== Texto para análise ==
O Tribunal de Contas do Estado do Paraná (TCE-PR) definiu os limites de sua atuação sobre a Companhia Paranaense de Energia (Copel) após a privatização, concluída em agosto de 2023. Em Prejulgado aprovado pelo Pleno, a Corte estabeleceu que não fará mais a fiscalização direta da empresa nem exigirá a prestação anual de contas, mas poderá analisar atos praticados quando a companhia ainda integrava o patrimônio público.
A decisão também preserva a competência do Tribunal para responsabilizar ex-dirigentes, aplicar multas referentes a irregularidades anteriores à desestatização e acompanhar a atuação do governo estadual como acionista minoritário. O entendimento deverá orientar auditorias e processos relacionados ao período em que a Copel era administrada pelo Estado.
Fiscalização de atos anteriores
Antes da privatização, a Copel fazia parte da administração indireta estadual como sociedade de economia mista e estava submetida diretamente ao controle do TCE-PR. Com a venda do controle acionário pelo governo estadual, passou a operar como empresa privada e deixou de ser jurisdicionada pelo Tribunal para fins de prestação anual de contas.
A Corte também decidiu que não continuará monitorando determinações e recomendações dirigidas à antiga estatal quando elas estiverem vinculadas ao regime jurídico aplicável a empresas públicas e sociedades de economia mista. Por outro lado, denúncias, auditorias e tomadas de contas sobre fatos anteriores à privatização poderão continuar ou ser instauradas, desde que respeitados os prazos de prescrição previstos em lei.
===
== Trechos de dados ==
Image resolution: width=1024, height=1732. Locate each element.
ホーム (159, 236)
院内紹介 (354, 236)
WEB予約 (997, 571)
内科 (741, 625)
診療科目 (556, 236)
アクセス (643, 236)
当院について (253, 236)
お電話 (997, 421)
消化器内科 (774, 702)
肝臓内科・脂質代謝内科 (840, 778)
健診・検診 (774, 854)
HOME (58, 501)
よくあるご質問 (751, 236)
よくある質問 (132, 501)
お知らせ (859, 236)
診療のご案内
===
## [Suas tarefas]
(1) Liste os tipos de procedimento que, segundo o texto sobre a Copel, poderão continuar ou ser instaurados sobre fatos anteriores à privatização.
(2) Responda com base no texto sobre a Copel:
(a) Em que mês e ano a privatização foi concluída?
(b) Em que condição a Copel integrava a administração indireta estadual antes da privatização?
(c) Em que papel o governo estadual terá sua atuação acompanhada pelo Tribunal?
(3) Copie, por favor, palavra por palavra o trecho do texto sobre a Copel que vai de "A Corte também" até "previstos em lei.".
Use somente o texto sobre a Copel, sem recorrer aos registros.

## [Respostas esperadas]
(1) Denúncias; auditorias; tomadas de contas.

(2)
(a) Em agosto de 2023.
(b) Como sociedade de economia mista.
(c) Como acionista minoritário.

(3)
A Corte também decidiu que não continuará monitorando determinações e recomendações dirigidas à antiga estatal quando elas estiverem vinculadas ao regime jurídico aplicável a empresas públicas e sociedades de economia mista. Por outro lado, denúncias, auditorias e tomadas de contas sobre fatos anteriores à privatização poderão continuar ou ser instauradas, desde que respeitados os prazos de prescrição previstos em lei.